• [What to work on] In the entries below, find the line with "Task: Click the green TE avatar icon" and the line with "Screen dimensions: 1568x667". Reproduce those two lines and every line between them exactly, and nothing more.

• [Material provided]
————————

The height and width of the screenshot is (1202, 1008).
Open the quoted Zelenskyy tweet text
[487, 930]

————————

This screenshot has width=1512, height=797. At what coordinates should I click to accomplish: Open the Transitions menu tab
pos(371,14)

————————

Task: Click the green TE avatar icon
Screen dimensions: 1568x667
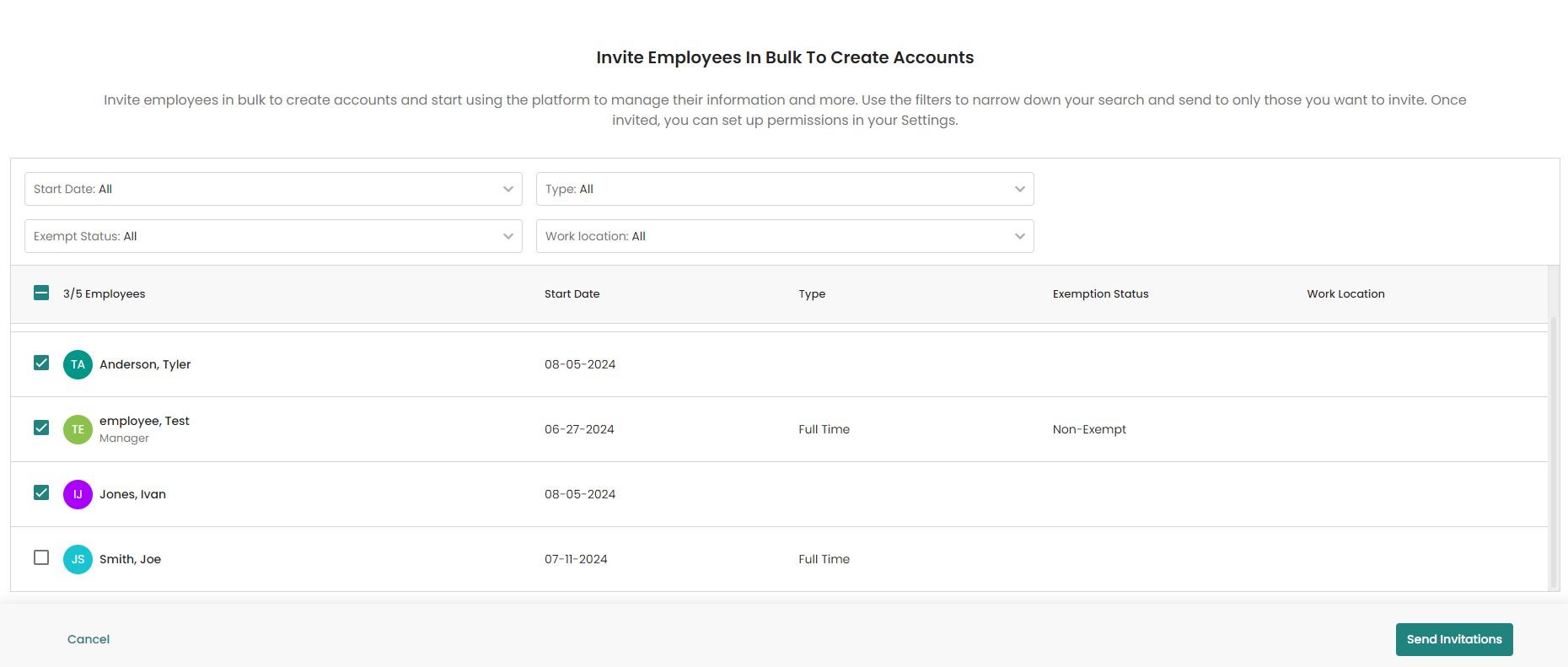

————————

• [Task response]
Task: Click the green TE avatar icon
Screen dimensions: 1568x667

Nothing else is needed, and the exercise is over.